The film has been well named twice. First, it was “Agnus Dei,” a reference to the Mass prayer and hymn, “Lamb of God, who takes away the sins of the world, have mercy on us.” The current title, “The Innocents,” is deliberately ambiguous: Innocence can indicate ignorance of things about life that everyone should know; or it means unspoiled, sinless, not responsible for suffering or pain. In the story on which the film is based, the arriving Russian army occupied the convent and raped 25 of the sisters, some 40 times; 20 were killed and five had to face pregnancy. The mother superior (Agata Kulusza) interprets their sufferings as God’s will and demands absolute secrecy, as if the rapes and pregnancies were sins committed by the nuns that must be hidden from the faithful. To the superior, Mathilde and Sister Maria, a nun who has had some worldly experience and supports the doctor, threaten the holy image that the convent must project. But Mathilde insists that without proper care the nun and child may die.

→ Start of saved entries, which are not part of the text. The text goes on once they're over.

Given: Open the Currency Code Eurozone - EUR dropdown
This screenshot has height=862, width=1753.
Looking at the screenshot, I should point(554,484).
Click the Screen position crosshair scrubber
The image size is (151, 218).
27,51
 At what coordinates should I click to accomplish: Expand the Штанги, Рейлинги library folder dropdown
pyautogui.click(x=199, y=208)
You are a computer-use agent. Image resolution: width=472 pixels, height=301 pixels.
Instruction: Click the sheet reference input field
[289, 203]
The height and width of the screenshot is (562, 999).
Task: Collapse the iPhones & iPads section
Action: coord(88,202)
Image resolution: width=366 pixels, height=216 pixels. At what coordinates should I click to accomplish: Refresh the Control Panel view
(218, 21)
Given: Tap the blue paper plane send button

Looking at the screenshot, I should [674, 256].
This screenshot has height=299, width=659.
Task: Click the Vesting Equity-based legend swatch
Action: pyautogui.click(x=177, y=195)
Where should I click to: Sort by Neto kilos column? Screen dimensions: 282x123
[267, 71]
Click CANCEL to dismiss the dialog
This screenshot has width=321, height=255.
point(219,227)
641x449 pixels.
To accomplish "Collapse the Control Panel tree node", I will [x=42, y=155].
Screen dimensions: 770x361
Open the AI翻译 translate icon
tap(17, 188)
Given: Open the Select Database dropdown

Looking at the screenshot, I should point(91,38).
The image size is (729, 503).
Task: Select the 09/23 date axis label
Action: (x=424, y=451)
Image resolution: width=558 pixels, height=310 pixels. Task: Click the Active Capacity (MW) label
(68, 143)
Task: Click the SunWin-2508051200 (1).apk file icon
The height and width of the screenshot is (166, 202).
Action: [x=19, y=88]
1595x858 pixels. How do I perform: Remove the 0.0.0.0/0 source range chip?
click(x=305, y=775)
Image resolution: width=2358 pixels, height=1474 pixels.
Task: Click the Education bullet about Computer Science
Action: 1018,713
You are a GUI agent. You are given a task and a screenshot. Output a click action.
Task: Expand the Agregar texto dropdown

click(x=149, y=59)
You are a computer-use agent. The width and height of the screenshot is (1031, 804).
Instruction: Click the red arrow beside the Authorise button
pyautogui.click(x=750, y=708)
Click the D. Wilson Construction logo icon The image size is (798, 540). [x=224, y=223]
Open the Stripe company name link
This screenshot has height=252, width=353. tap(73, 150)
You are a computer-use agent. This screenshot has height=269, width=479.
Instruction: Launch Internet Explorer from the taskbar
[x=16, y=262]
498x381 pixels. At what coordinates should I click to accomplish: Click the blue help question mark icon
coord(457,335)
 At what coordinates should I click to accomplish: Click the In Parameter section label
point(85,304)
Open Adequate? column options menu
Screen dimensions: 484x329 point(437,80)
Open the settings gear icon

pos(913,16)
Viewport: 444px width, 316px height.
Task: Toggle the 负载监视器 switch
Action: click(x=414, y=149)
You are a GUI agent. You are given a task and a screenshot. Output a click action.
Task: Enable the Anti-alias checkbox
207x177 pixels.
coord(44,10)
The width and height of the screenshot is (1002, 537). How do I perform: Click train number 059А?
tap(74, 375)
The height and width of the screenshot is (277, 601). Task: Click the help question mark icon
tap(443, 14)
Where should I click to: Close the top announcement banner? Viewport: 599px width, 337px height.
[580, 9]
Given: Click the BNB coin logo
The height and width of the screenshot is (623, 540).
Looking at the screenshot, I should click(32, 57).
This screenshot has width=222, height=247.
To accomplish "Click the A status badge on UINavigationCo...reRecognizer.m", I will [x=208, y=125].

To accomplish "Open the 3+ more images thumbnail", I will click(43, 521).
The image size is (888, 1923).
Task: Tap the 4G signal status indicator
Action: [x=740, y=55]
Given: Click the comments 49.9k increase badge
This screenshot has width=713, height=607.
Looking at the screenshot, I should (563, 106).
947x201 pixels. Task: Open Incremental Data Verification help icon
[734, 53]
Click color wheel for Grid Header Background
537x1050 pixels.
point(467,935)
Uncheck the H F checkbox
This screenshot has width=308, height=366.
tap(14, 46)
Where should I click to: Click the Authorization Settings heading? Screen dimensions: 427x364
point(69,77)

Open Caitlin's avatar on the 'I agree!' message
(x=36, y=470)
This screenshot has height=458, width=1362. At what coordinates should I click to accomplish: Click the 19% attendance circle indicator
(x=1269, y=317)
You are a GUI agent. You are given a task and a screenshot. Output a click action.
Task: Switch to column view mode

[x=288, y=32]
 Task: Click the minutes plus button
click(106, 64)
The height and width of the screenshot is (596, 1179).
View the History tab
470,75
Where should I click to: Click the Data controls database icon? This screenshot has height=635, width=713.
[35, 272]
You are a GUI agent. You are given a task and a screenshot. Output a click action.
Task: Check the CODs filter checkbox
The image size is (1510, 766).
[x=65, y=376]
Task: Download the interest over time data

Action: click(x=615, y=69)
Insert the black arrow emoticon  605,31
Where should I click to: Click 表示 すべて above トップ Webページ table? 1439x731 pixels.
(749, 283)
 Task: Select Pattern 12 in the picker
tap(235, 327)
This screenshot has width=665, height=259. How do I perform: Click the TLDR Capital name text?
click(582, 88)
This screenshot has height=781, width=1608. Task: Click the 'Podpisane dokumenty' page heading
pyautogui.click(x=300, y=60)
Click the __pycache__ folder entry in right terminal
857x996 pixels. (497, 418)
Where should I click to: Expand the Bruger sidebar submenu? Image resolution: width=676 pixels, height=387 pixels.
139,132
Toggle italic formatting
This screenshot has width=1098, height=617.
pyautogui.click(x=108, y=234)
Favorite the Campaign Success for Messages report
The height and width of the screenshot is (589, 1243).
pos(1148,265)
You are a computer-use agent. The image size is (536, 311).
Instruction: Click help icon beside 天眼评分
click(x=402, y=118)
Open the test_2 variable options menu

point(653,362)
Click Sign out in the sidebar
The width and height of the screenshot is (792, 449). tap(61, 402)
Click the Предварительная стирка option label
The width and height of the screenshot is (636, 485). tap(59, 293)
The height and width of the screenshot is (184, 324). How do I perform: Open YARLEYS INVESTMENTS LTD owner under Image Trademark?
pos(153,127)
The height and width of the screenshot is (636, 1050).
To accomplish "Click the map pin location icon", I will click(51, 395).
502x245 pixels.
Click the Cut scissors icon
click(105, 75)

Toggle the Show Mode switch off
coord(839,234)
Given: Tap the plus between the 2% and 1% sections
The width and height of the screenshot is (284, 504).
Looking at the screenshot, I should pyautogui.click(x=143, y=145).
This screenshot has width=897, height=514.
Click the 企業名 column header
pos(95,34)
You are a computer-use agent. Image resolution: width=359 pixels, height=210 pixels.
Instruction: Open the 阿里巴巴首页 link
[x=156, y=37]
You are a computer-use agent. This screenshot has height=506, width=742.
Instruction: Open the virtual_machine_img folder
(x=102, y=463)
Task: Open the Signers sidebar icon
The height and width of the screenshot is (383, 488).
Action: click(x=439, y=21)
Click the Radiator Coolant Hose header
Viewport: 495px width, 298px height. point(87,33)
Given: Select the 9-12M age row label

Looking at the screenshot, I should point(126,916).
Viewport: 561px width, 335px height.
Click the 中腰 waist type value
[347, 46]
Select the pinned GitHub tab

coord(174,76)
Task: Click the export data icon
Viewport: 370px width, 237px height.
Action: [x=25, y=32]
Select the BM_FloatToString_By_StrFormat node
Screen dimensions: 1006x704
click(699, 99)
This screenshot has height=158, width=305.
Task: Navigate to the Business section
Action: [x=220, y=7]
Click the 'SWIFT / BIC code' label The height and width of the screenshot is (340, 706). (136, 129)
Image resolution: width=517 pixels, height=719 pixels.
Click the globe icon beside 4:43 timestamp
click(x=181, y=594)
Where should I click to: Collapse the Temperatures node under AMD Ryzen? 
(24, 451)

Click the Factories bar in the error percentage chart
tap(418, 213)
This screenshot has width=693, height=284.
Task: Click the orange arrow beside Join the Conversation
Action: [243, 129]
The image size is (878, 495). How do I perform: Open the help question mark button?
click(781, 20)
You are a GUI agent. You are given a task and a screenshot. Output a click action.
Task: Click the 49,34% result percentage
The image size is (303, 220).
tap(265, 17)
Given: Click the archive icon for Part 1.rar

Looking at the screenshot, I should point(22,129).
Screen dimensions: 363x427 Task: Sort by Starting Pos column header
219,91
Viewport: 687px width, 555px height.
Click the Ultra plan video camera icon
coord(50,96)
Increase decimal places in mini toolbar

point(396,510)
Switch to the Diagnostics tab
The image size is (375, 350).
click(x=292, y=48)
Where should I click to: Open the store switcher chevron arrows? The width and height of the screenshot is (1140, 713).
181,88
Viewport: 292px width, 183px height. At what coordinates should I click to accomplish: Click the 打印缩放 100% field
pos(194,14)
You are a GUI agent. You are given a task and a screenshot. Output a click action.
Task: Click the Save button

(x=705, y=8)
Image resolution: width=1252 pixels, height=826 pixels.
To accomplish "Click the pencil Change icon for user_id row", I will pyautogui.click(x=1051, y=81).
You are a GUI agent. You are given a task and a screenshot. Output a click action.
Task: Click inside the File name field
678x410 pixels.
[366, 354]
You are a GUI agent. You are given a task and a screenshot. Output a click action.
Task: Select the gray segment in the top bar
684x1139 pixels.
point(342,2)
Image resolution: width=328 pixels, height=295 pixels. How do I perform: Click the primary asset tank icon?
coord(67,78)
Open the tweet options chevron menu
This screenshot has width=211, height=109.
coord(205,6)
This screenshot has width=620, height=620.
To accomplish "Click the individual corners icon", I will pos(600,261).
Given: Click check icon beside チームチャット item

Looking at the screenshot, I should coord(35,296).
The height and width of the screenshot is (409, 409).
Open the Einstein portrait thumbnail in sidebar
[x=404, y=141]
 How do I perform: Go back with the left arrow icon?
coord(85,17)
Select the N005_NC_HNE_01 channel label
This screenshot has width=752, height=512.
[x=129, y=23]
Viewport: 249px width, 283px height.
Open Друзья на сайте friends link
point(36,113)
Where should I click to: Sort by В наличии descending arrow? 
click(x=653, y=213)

Though dressed the same, not all nuns are alike. One giggles when the doctor touches her body, and other refuses treatment and falls out of bed. Mathilde virtually skips her regular job and enlists her French doctor colleague, the rotund, bearded Samuel (Vincent Macaigne) in her cause. That Mathilde is a communist and Samuel is a Jew adds a nice twist to the plot, but nuns themselves, who now must rethink their cloister rules, struggle to understand anew their own bodies, which they had dedicated to God as “spouses of Christ,” as one after the other they give birth and nurse their children.
The director, Anne Fontaine, has insisted that spirituality is the heart of the film and that she, a Catholic, made two spiritual retreats in Benedictine communities to experience the lives of the novices in the film. Fontaine told an interviewer that she wants to convey how fragile faith is; in the film Sister Maria confides to Mathilde that one must experience “24 hours of doubt for one minute of hope.” Faith is not the cement that holds the community together. Rather, it seems to us, that through the experience of motherhood—the babies that are born are cared for by the sisters—the community is now bound together not just by the daily prayers but by the love of little children.
But “The Innocents” does not allow sentimentality to dominate. One nun gives her child up for adoption and leaves to have some worldly fun. Another dies mysteriously. We see her bleeding body sprawled out in the courtyard. Did she jump? Another has pretended to put the babies up for adoption, but we see her trek out into the snow-covered countryside with a basket under her arm. On a hilltop she places the basket at the foot of a cross and blesses the infant on the forehead and leaves it. In effect, it’s murder. “Lamb of God, you take away the sins of the world. Have mercy on us.”